Após a expulsão de Lilith, Eva faz a mesma rebelião que sua antecessora. E dentre as várias interpretações desse mito, uma delas é que na urgência de se vingar de Adão, a demônia se transforma em serpente.

Em um artigo de um livro da canção Nova, escrito por Dunga, que também é cantor, ele explica que pede aos músicos de sua banda para rezarem todas as noites pedindo que a polução noturna seja apenas um meio natural de escoamento do esperma, não como uma forma de ejaculação por sonhos eróticos.

[...]por causa das revistas e filmes pornográficos, a polução noturna desse rapaz provavelmente será acompanhada de sonhos ‘pornográficos’.

[...]

Tenho colegas e amigos que estão buscando equilíbrio na sua sexualidade, que antes de dormir clamam ao Senhor: ‘Senhor, estou

há anos sem ter uma relação sexual, sinto que meu corpo já fabricou muitos espermas. Concede-me, durante esta noite, a polução noturna. Não permita, Senhor, que seja acompanhada de sonhos eróticos. Nem dormindo desejo pecar contra minha castidade’ (DUNGA, 2003,

p.56-7, itálico do texto, e negrito nosso).

Dessa forma, a Comunidade cuida, de forma indireta, para que Lilith não ataque seus homens, e busca controlar os pensamento e sonhos deles.

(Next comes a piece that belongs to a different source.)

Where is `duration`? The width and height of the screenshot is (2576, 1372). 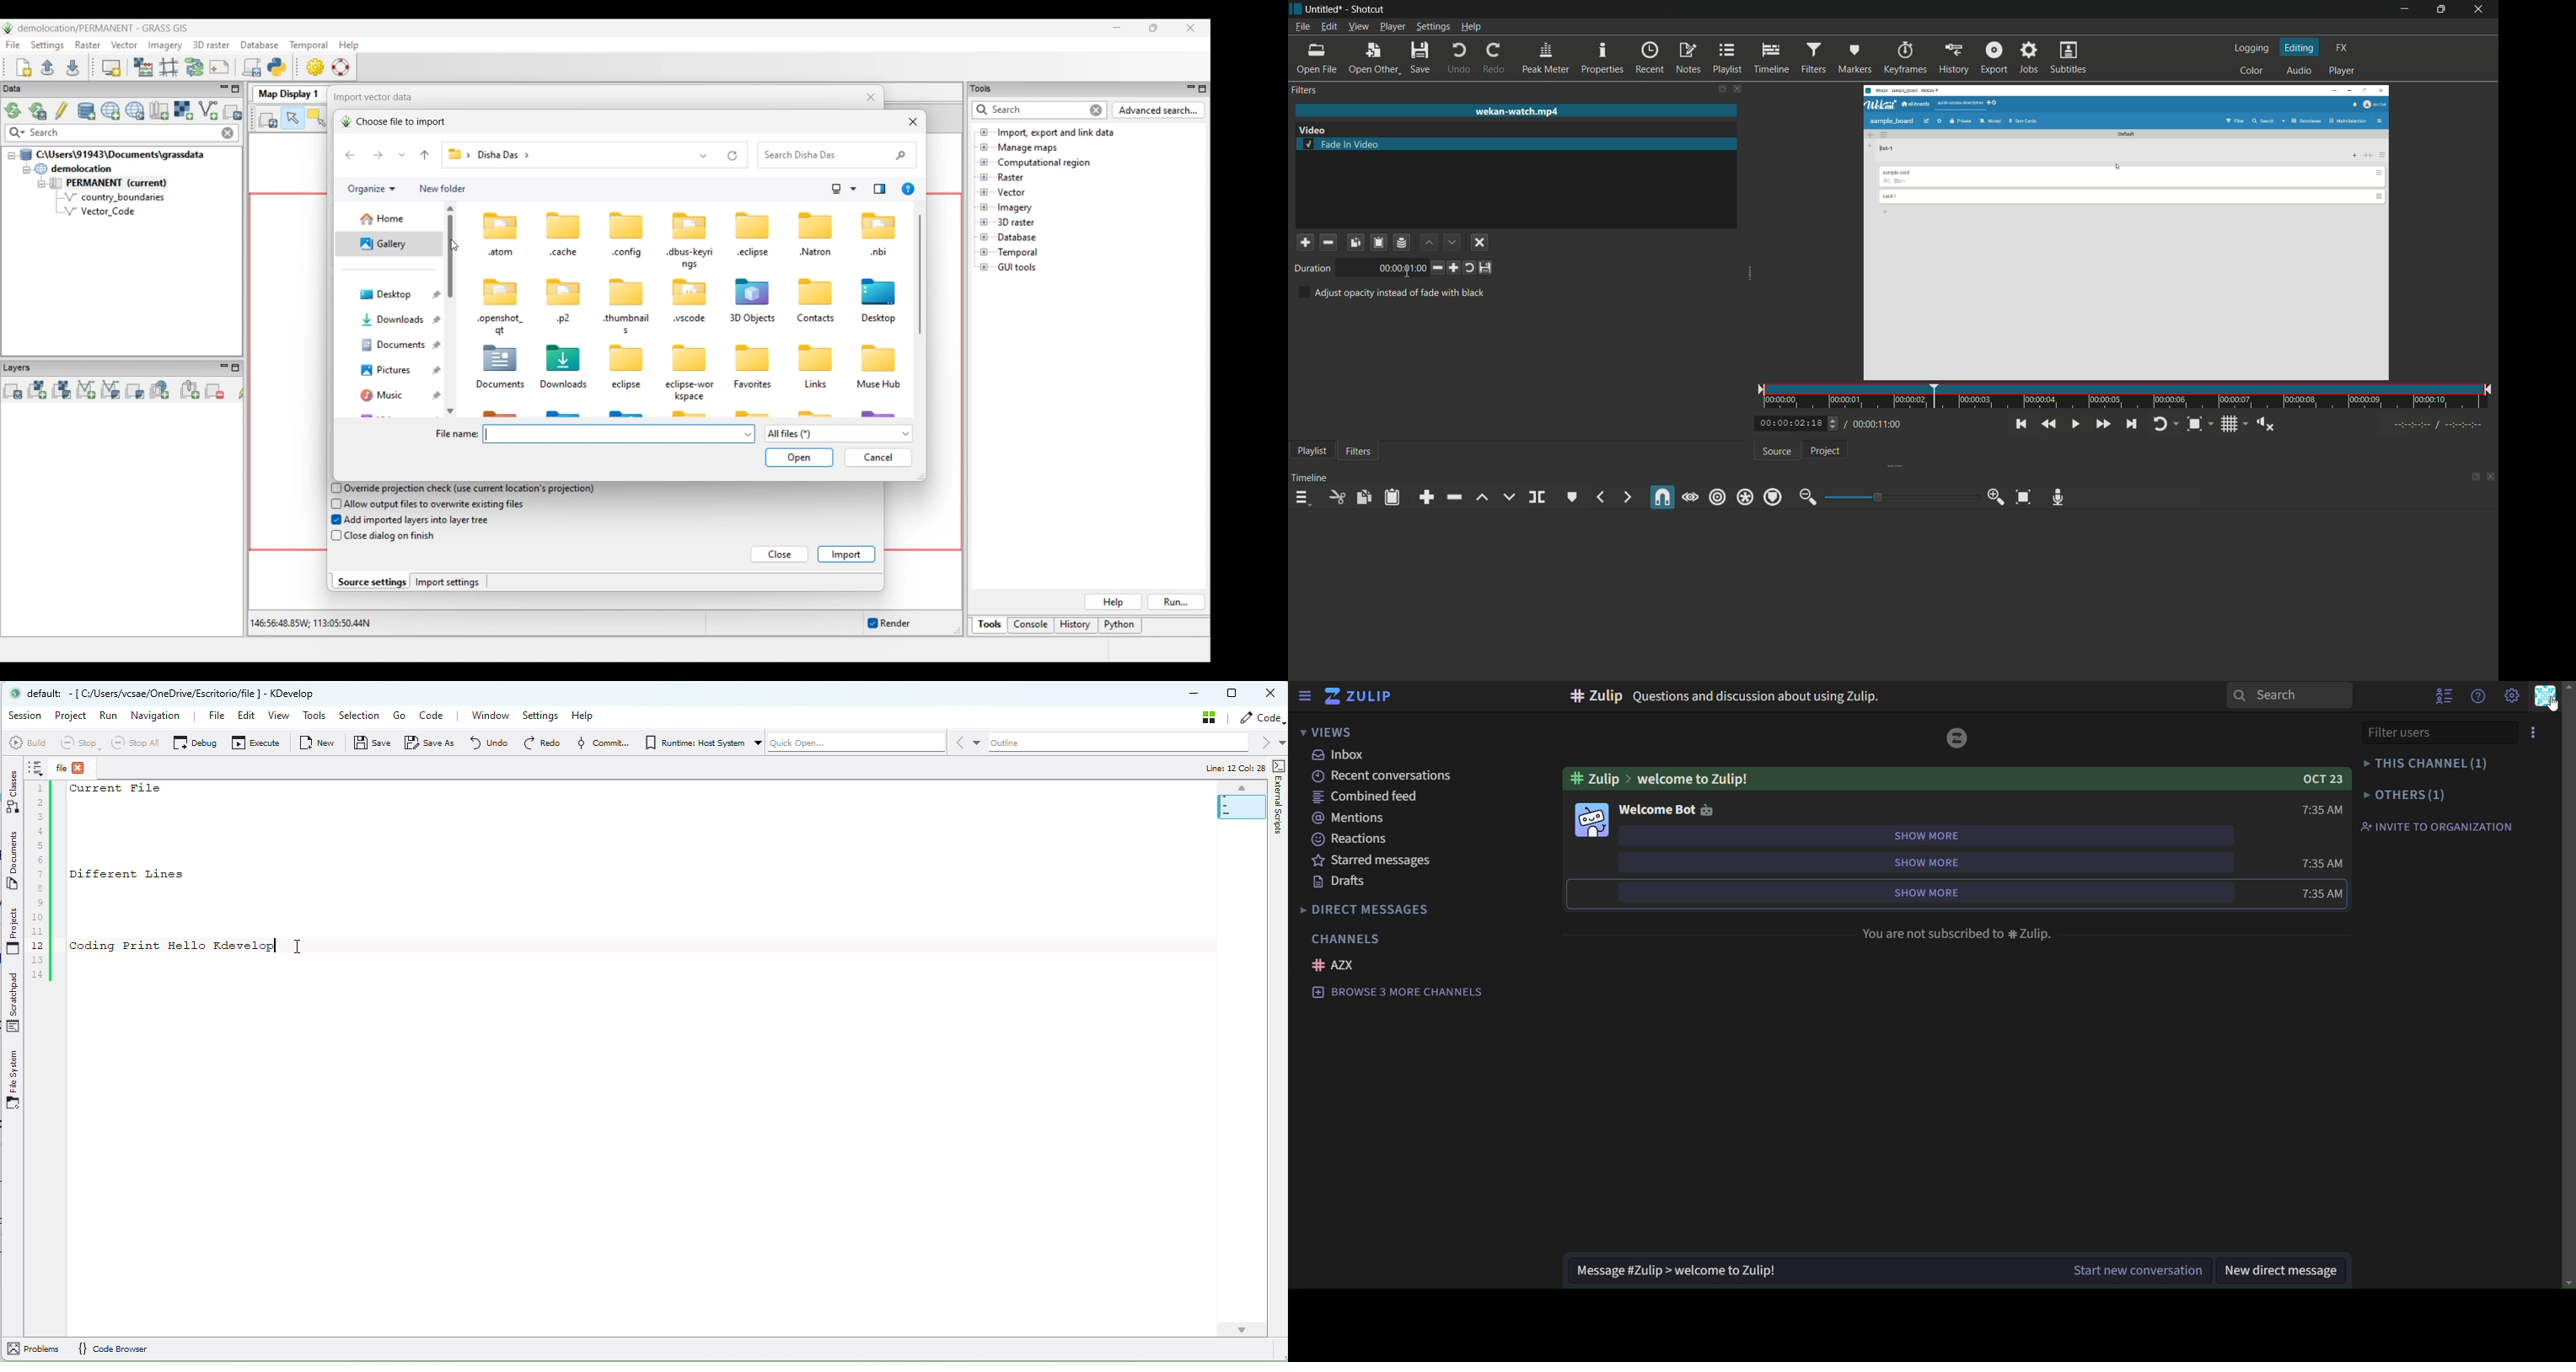
duration is located at coordinates (1310, 269).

Nas três versões femininas, na tradição Cabila, na judaica e na cristã, é possível se estabelecer um paralelo. Todas as expressões femininas são personagens inicialmente fortes, desbravadoras, que não aceitam condições subjugadas; no entanto, apenas Lilith permaneceu sem freios, ainda com a capacidade de despertar a sexualidade nos homens. A mulher da lenda Cabila, perde suas forças quando está longe de seu território. Eva desafiou a Deus, e pela transgressão foi a responsável pela mácula do pecado original à humanidade, e também ao ser expulsa do Jardim do Éden, condenou as mulheres a sofrerem as maldições divinas por culpa de sua subversão: ‘Disse [Deus] também à mulher: Multiplicarei os sofrimentos de teu

parto; darás à luz com dores, teus desejos te impelirão para o teu marido e tu estarás sob o seu domínio’ (Gen 3,16).